Monday, July 21, 2008

Debugging at APT - Part 1: Firebug

Like most developers (using any language or platform), folks at APT crave robust and powerful debugging tools. Fortunately, ColdFusion 8 introduced some fantastic new debugging and monitoring tools, on top of the robust logging and request debugging that has been available for a long time. Unfortunately, our architecture seems to prevent us from using most of those tools. (But we'll have plenty of architecture discussions later.) More generally, our system is not "pure" ColdFusion -- we also use Java directly, as well as SQL, JavaScript, CSS, .NET, VBScript, Ant... you name it -- so we often wonder which debugging tools are best for which jobs.

I recently hosted an internal "Wednesday Noon Session" on debugging at APT. (Every three weeks or so, one of our engineers puts together a presentation that focuses on one aspect of development at APT.) I learned a lot by preparing my session, so I'm going to post a series of articles on the tools we use and how we use them. I'll start today with Firebug.

Firebug

For the client side, as well as some server-side debugging, Firebug is one of our best friends. We don’t officially support Firefox for our clients, because their IT departments pretty much all mandate IE6 and prohibit the installation of any other browser.
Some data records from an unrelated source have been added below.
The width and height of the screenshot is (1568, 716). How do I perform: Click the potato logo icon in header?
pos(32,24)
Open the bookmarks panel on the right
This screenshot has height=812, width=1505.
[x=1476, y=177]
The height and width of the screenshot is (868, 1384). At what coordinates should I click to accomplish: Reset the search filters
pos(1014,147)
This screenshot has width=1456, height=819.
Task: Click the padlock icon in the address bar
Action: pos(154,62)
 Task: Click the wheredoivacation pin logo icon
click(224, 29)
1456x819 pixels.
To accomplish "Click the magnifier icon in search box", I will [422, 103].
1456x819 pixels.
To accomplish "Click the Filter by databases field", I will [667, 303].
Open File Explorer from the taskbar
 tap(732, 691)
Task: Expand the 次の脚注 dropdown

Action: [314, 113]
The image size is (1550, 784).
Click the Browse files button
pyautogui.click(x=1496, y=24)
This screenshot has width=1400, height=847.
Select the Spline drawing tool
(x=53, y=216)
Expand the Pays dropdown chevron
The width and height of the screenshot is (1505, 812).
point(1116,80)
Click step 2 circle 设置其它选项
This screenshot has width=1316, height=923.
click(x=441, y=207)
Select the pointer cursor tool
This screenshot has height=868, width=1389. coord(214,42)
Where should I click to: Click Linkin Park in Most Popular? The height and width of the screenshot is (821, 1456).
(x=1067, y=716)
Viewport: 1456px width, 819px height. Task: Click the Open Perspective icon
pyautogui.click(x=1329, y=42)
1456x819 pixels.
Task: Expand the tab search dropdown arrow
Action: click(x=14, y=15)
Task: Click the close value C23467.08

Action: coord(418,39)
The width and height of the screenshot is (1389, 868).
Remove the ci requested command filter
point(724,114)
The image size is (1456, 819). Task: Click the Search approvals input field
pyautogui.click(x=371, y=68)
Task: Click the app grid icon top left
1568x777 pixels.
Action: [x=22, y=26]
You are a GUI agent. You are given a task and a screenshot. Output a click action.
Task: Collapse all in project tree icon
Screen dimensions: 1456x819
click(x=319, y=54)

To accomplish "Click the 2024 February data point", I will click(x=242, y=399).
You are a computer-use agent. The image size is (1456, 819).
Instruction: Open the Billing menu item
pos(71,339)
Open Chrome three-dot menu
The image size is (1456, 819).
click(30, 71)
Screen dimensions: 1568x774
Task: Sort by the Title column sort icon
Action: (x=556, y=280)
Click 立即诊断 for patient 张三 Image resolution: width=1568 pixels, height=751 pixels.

In fact, 95% of our product logins come from IE6, and almost all of the rest are from IE7. Once in a while we even see someone try to use IE6 on Win2K, which typically is missing the past five years worth of bug fixes and security patches. (Yes, even in mid-2008!)

But we’re working toward full Firefox support for a number of reasons, one of which is debugging capability. We have all sorts of complex pages in our software. If you’re not familiar with them, simply finding an element on the page, let alone debugging a script, can be daunting. Thank goodness for the "Inspect" button.


We make heavy use of the Script tab to evaluate JS expressions on-the-fly and step through functions, as well as the Net tab to see what's going on with our AJAX requests (like sorting, searching and pagination within each component). We also used Yahoo!'s YSlow extension to discover that our menus were rendering upwards of 85 iframe tags on each page. (Ouch! Well, it turns out that all of the iframes were there to work around a well-known IE6 bug. But we've since gotten smarter about the "hidden iframe hack" and we've also switched to using YUI menus, which are also smarter about using iframes and about rendering efficiency in general.)